**OBJECTIVE:** Please reproduce each of the lines below word for word.

**ROWS:**
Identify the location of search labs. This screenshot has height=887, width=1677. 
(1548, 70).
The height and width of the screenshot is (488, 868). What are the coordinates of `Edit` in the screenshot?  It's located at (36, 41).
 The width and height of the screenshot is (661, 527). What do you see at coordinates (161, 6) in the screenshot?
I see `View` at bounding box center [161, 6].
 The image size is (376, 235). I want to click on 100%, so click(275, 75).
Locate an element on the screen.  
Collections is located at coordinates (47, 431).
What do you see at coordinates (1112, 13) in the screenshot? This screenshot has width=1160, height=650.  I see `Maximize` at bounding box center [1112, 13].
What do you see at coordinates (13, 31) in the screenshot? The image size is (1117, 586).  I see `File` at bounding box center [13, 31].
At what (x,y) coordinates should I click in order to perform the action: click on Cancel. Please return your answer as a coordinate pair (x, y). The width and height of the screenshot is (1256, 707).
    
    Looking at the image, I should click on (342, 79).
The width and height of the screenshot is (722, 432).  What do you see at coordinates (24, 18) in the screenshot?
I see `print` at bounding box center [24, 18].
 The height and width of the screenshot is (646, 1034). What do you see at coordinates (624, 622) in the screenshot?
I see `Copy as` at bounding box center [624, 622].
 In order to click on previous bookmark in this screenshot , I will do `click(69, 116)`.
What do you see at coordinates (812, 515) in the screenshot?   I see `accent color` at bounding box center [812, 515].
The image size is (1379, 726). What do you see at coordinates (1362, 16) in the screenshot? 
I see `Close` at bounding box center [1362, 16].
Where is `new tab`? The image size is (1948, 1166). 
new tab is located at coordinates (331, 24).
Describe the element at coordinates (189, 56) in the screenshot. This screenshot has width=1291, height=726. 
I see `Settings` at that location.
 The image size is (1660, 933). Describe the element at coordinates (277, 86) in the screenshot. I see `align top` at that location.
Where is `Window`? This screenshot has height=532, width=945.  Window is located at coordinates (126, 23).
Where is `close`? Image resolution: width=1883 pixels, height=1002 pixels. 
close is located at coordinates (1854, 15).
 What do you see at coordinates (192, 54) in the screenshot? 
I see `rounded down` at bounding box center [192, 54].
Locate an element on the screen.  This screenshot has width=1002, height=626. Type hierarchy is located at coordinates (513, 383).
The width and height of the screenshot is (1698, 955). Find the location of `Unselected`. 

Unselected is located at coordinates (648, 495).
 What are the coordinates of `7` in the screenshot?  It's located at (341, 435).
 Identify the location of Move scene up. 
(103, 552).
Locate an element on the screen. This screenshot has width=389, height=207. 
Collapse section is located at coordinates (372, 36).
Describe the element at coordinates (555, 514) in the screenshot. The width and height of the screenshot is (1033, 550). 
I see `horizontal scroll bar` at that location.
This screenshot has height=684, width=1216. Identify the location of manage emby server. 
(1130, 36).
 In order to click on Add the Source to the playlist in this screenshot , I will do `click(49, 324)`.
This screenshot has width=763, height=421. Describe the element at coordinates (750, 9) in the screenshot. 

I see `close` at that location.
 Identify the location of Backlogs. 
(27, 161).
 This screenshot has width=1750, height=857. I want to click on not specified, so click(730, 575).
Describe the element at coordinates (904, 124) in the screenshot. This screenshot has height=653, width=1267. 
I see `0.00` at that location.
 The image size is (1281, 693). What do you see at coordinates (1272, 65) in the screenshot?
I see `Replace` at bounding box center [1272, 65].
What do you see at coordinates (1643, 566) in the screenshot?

**WRITTEN SOLUTION:**
Identify the location of search labs. This screenshot has height=887, width=1677. 
(1548, 70).
The height and width of the screenshot is (488, 868). What are the coordinates of `Edit` in the screenshot?  It's located at (36, 41).
 The width and height of the screenshot is (661, 527). What do you see at coordinates (161, 6) in the screenshot?
I see `View` at bounding box center [161, 6].
 The image size is (376, 235). I want to click on 100%, so click(275, 75).
Locate an element on the screen.  
Collections is located at coordinates (47, 431).
What do you see at coordinates (1112, 13) in the screenshot? This screenshot has width=1160, height=650.  I see `Maximize` at bounding box center [1112, 13].
What do you see at coordinates (13, 31) in the screenshot? The image size is (1117, 586).  I see `File` at bounding box center [13, 31].
At what (x,y) coordinates should I click in order to perform the action: click on Cancel. Please return your answer as a coordinate pair (x, y). The width and height of the screenshot is (1256, 707).
    
    Looking at the image, I should click on (342, 79).
The width and height of the screenshot is (722, 432).  What do you see at coordinates (24, 18) in the screenshot?
I see `print` at bounding box center [24, 18].
 The height and width of the screenshot is (646, 1034). What do you see at coordinates (624, 622) in the screenshot?
I see `Copy as` at bounding box center [624, 622].
 In order to click on previous bookmark in this screenshot , I will do `click(69, 116)`.
What do you see at coordinates (812, 515) in the screenshot?   I see `accent color` at bounding box center [812, 515].
The image size is (1379, 726). What do you see at coordinates (1362, 16) in the screenshot? 
I see `Close` at bounding box center [1362, 16].
Where is `new tab`? The image size is (1948, 1166). 
new tab is located at coordinates (331, 24).
Describe the element at coordinates (189, 56) in the screenshot. This screenshot has width=1291, height=726. 
I see `Settings` at that location.
 The image size is (1660, 933). Describe the element at coordinates (277, 86) in the screenshot. I see `align top` at that location.
Where is `Window`? This screenshot has height=532, width=945.  Window is located at coordinates (126, 23).
Where is `close`? Image resolution: width=1883 pixels, height=1002 pixels. 
close is located at coordinates (1854, 15).
 What do you see at coordinates (192, 54) in the screenshot? 
I see `rounded down` at bounding box center [192, 54].
Locate an element on the screen.  This screenshot has width=1002, height=626. Type hierarchy is located at coordinates (513, 383).
The width and height of the screenshot is (1698, 955). Find the location of `Unselected`. 

Unselected is located at coordinates (648, 495).
 What are the coordinates of `7` in the screenshot?  It's located at (341, 435).
 Identify the location of Move scene up. 
(103, 552).
Locate an element on the screen. This screenshot has width=389, height=207. 
Collapse section is located at coordinates (372, 36).
Describe the element at coordinates (555, 514) in the screenshot. The width and height of the screenshot is (1033, 550). 
I see `horizontal scroll bar` at that location.
This screenshot has height=684, width=1216. Identify the location of manage emby server. 
(1130, 36).
 In order to click on Add the Source to the playlist in this screenshot , I will do `click(49, 324)`.
This screenshot has width=763, height=421. Describe the element at coordinates (750, 9) in the screenshot. 

I see `close` at that location.
 Identify the location of Backlogs. 
(27, 161).
 This screenshot has width=1750, height=857. I want to click on not specified, so click(730, 575).
Describe the element at coordinates (904, 124) in the screenshot. This screenshot has height=653, width=1267. 
I see `0.00` at that location.
 The image size is (1281, 693). What do you see at coordinates (1272, 65) in the screenshot?
I see `Replace` at bounding box center [1272, 65].
What do you see at coordinates (1643, 566) in the screenshot?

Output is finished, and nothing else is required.